Die imperialistische Positionierung der USA gegenüber Lateinamerika und der Karibik ist prinzipieller und nicht konjunktureller Art. Sie datiert als Imperialismus im bürgerlichen Sinn (Flächenausdehnung, Vormachtstellung, Kolonialisierung, Hegemonieausübung) spätestens von 1823, als James Monroe die später nach ihm benannte Doktrin verkündete, wonach die USA sich gegen europäische Einmischung in »ihrer Hemisphäre« wendeten.

Geduldig Wartende sind keine Verlierer

»Geduldig Wartende sind keine Verlierer«
Lithographie, 1897



Das geschah inmitten der laufenden Unabhängigkeitskämpfe in den lateinamerikanischen Kolonien Spaniens und Portugals. Ebenso wie sieben Jahrzehnte später, als die USA in den kubanischen Befreiungskampf eingriffen, als dieser praktisch schon gegen Spanien entschieden war, boten sich die USA faktisch als Schutzmacht an – aber als eine mit eigenen Interessen. Der »spanisch-amerikanische Krieg« um Kuba war nach Lenin der erste imperialistische Krieg; aber hier hat »Imperialismus« erstmals die Bedeutung, wie sie der marxistische Sprachgebrauch benutzt: die Phase einer Kapitalentwicklung in einer höheren Stufe, wo für das nationale Kapital überlebensnotwendig Absatzmärkte gebraucht werden.

Die folgenden Weltkriege waren Folge dieser Politik im Interesse des Finanzkapitals. Kriege sind in diesem Sinne die eigentliche Ausübungsform des Kapitalismus, Friedenszeiten nur Unterbrechungen dieser Notwendigkeit.

Europa hatte im 19. Jahrhundert in den jungen Nationalstaaten Lateinamerikas noch Einfluss über Großbritannien, verlor diesen aber im 20. Jahrhundert an die USA.



Lateinamerika als Hinterhof

Nach dem 2. Weltkrieg wurde die Rolle der USA weltumspannend; Lateinamerika verkam – von französischen, britischen (Guyana bis 1966) und niederländischen Kolonien abgesehen – vollständig zum US-Hinterhof. Dabei spielte die 1948 gegründete Organisation Amerikanischer Staaten (OAS) eine politisch-institutionelle Rolle.
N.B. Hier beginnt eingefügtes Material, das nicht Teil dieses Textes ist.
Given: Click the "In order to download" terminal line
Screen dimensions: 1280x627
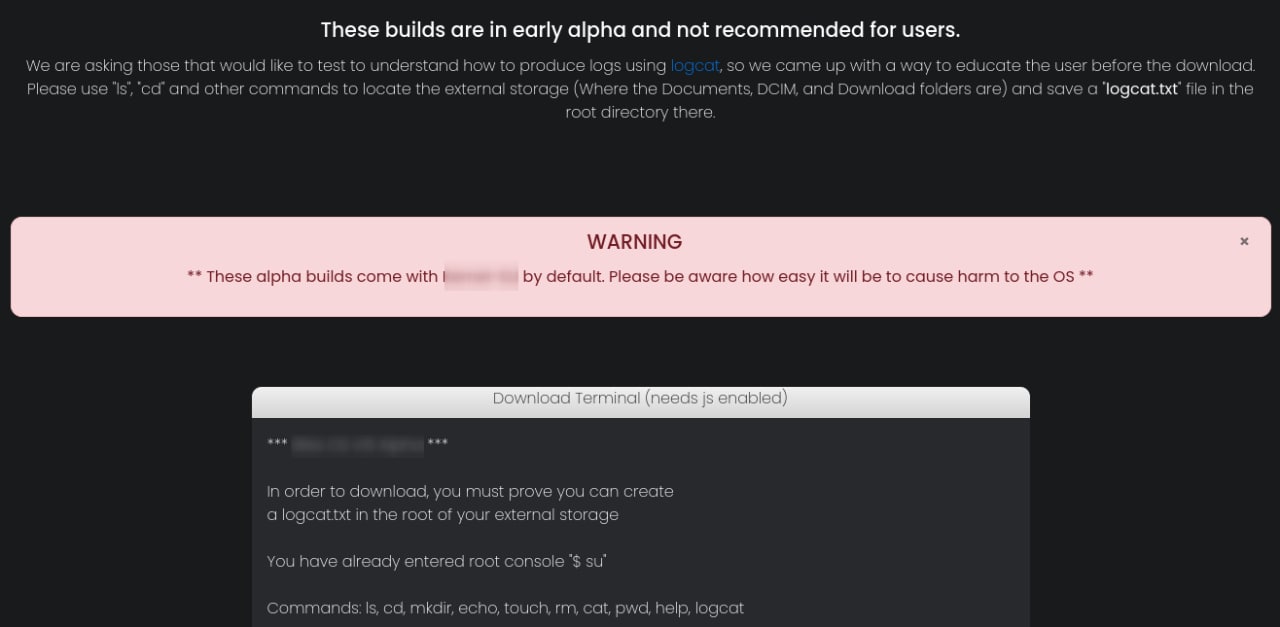Looking at the screenshot, I should pyautogui.click(x=470, y=492).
Zu Gute kam den USA die Haltung der Sowjetunion, die sich nach der gescheiterten Stationierung von Atomwaffen auf Kuba nicht zu einer offensiven Rolle auf dem Subkontinent hinreißen ließ. Mit der Kubanischen Revolution verschob sich das Interesse des US-Imperialismus etwas, bis heute jedoch ist die Einbindung Kolumbiens das Hauptaugenmerk.

ALCA als Projekt der USA

1990 entwickelten die USA ihre »Initiative für die Amerikas«, die – konsequent der in den lateinamerikanischen Ländern seit Mitte der Siebziger Jahre umgesetzten neoliberalen Wirtschaftspolitik folgend – die Einrichtung einer amerikaweiten Freihandelszone (ALCA) vorsah. Mit dem Zerfall der UdSSR waren aus Sicht der USA die von ihnen vorbehaltlos unterstützten Diktaturen Südamerikas nicht mehr notwendig; im Gegenteil störten sie sogar die Interessen der Konzerne, die eine gesellschaftliche Öffnung, allerdings unter neoliberalen Vorzeichen, benötigten. Und in Mittelamerika war dem bewaffneten Kampf aus verschiedenen Gründen der Boden entzogen.
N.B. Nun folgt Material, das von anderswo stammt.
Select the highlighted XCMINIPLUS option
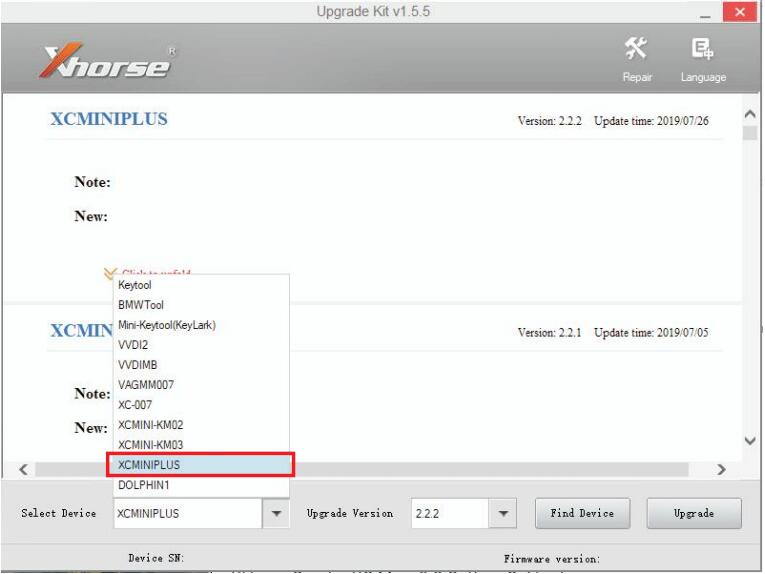 [200, 465]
So wurden Maßregeln aufgestellt, nach denen ein nichtinterventionistisches Verhältnis zwischen der Großmacht im Norden und den Nachbarn im Süden vollzogen werden sollte: Regierungswechsel durch Wahlen, Anerkennung der Auslandsschulden, Rolle als Rohstoffexporteur, Nichtinfragestellung der Wirtschaftsordnung. Nur beim letzten Punkt kam es durch den Widerstand der lateinamerikanischen Länder gegen ALCA zu Widersprüchen, die bei den konsequenteren Staaten zur ALBA-Gründung führten.

Viva la Integración

Foto: blog.cubava.cu


ALBA und CELAC als widerständige Antwort auf ALCA

Beim Widerstand gegen ALCA ging es in erster Linie um eine Souveränität der Staaten bei ihren Entscheidungen ( am besten sichtbar heute mit der Gründung der CELAC, in der Kuba den selbstverständlichen Platz einnimmt, der ihm in der OAS vorenthalten wird ), jedoch nicht um eine revolutionäre Überwindung des Kapitalismus, sondern um eine Reduzierung seiner Verfügungsgewalt in seiner neoliberalen Variante.

Entscheidend in dieser Dekade ist für Lateinamerika erstens, dass sein Integrationsprozess eine politische Strategie schafft, die ihn schützt. Und zweitens, dass es ein eigenes Entwicklungsmodell entwirft und nicht simpler Rohstofflieferant bleibt.